■ Directions
Give again, exactly and only, the lines running from the one with "Launch 安装与卸载软件 tile" to the end of the material below; leave out pictures.

────────────────

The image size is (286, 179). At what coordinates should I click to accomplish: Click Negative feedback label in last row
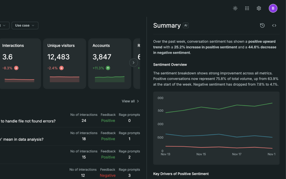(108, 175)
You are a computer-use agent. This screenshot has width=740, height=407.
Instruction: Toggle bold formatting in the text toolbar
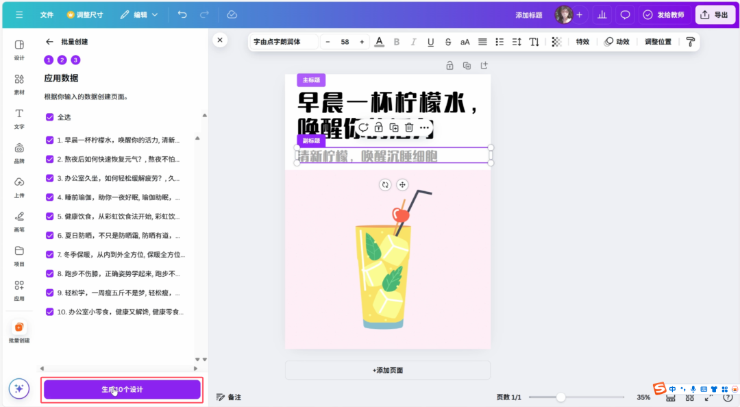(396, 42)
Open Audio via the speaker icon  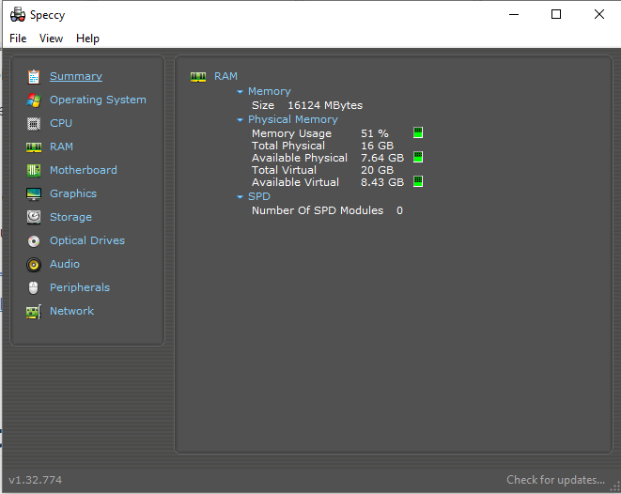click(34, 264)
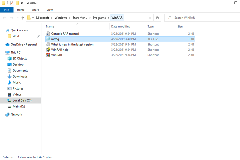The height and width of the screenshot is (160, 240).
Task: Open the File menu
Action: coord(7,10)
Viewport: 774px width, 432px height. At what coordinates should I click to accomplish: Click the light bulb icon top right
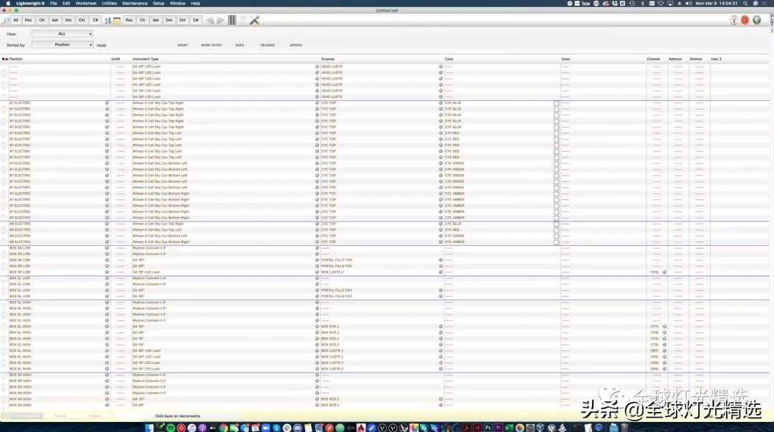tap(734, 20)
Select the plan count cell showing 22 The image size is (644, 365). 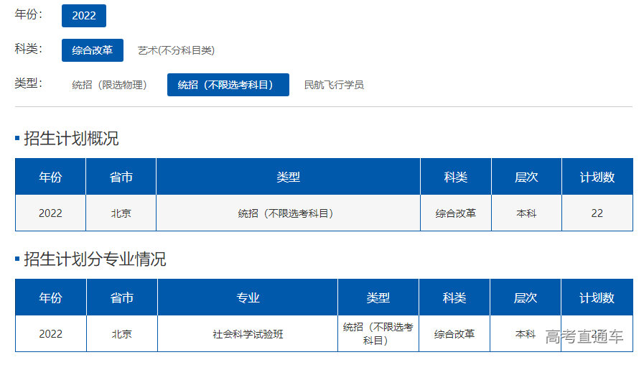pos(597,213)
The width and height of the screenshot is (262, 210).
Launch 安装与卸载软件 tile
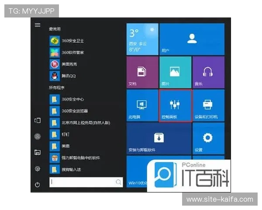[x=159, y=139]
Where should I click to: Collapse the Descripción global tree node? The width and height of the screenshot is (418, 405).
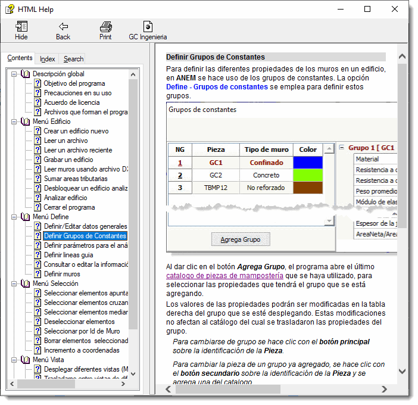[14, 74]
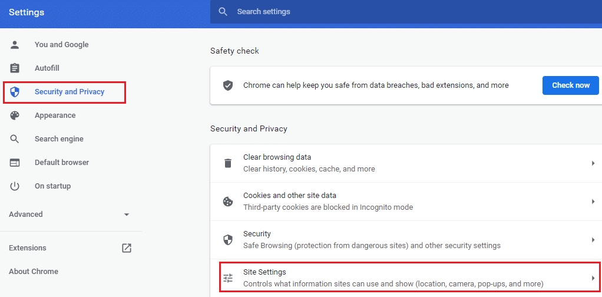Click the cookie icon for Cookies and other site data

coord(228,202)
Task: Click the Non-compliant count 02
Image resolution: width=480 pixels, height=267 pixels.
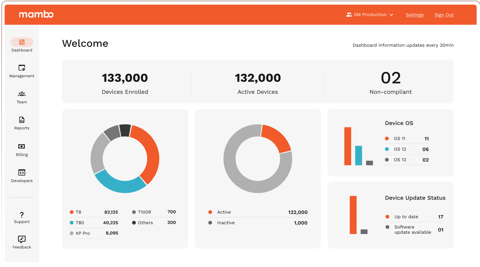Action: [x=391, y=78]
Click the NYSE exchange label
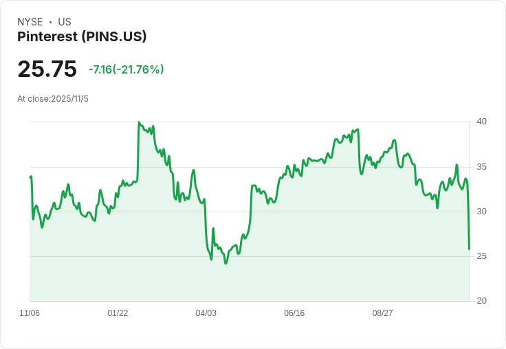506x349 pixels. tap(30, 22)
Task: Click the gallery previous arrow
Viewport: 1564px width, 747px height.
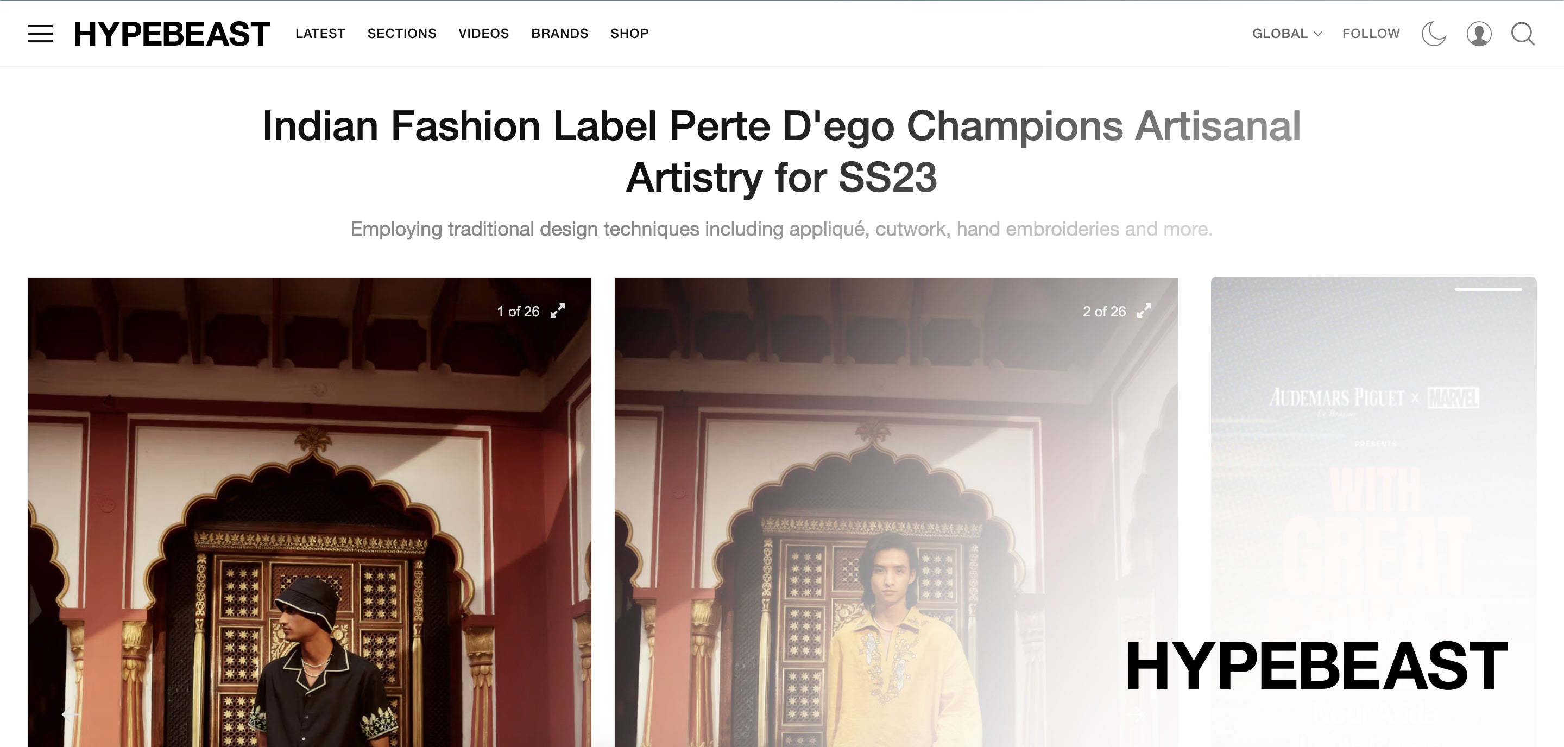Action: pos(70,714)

────────────────

■ Task response
Launch 安装与卸载软件 tile
[x=159, y=139]
Where should I click to: Collapse the Descripción global tree node? The width and height of the screenshot is (418, 405).
[14, 74]
Click the cookie icon for Cookies and other site data

coord(228,202)
Task: Click the Non-compliant count 02
Image resolution: width=480 pixels, height=267 pixels.
Action: [x=391, y=78]
Click the NYSE exchange label
506x349 pixels. tap(30, 22)
Task: Click the gallery previous arrow
Viewport: 1564px width, 747px height.
Action: pos(70,714)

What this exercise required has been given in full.